-- Given passage --
++++

A statistical method, the bivariate correlation, which will be employed here, provides a single number which summarizes the relationship between two variables. This number, called correlation coefficient, indicates the degree to which variation (change) in one variable, such as a religious group, is related to variation in another, such as the merchant class. A correlation coefficient not only summarizes the strength of association between a pair of variables, but also provides an easy means for comparing the strength of relationship between one pair of variables, for example, merchants and Catholics, and a different pair, like Jews and Uniats.12
The use of scattergrams and the Pearson product-moment correlation (r) will produce a clear picture of such relations. A scattergram is a graph of data points based on two variables, where one variable defines the horizontal axis and the other defines the vertical axis. The values of the variables for any given case serve as the coordinates of the point representing that case. Scattergrams, however, often suffer from excessive detail. One way to reduce the detail is to draw a straight or curved line through the scattergram in such manner that it approximates the pattern of points.13 The line of best fit is the one in which the vertical distances of all the points from the line are minimized. The line itself is called the regression line.14
In social science research it is unusual to find a straight regression line which perfectly fits the data. Occasionally, the true relationship does not quite fit the curve being drawn or because of errors or imprecisions in collection of the data, a measure of the "goodness of fit" of the regression
line is used to compensate for these errors. The Pearson product-moment correlation coefficient, symbolized by "r", serves this purpose for linear regression. When there is a perfect fit (no error), "r", the regression coefficient, takes on the value of +1.0 or -1.0. A negative "r" does not mean a bad fit, rather it denotes an inverse relationship. As X becomes larger, Y tends to become smaller.
The correlation coefficient can be determined through the use of Pearson's "r". Pearson's "r" serves as an indicator of the "goodness of fit" of the linear regression, and will also indicte the strength of the measure of association in the linear relationship between the two variables. If the value of "r" approaches +1.0 or -1.0, one can assume the presence of a strong linear relationship.

++++

-- Raw data --
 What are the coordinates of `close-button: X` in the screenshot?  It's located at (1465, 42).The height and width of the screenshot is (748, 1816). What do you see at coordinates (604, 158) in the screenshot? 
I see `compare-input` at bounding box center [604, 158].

++++

-- Exercise directions --
Reproduce the part of the passage on correlation that begins with the words containing "The correlation coefficient" and ends with "strong linear relationship.". The data here was taken from a different source than the text.

-- Answer to the exercise --
The correlation coefficient can be determined through the use of Pearson's "r". Pearson's "r" serves as an indicator of the "goodness of fit" of the linear regression, and will also indicte the strength of the measure of association in the linear relationship between the two variables. If the value of "r" approaches +1.0 or -1.0, one can assume the presence of a strong linear relationship.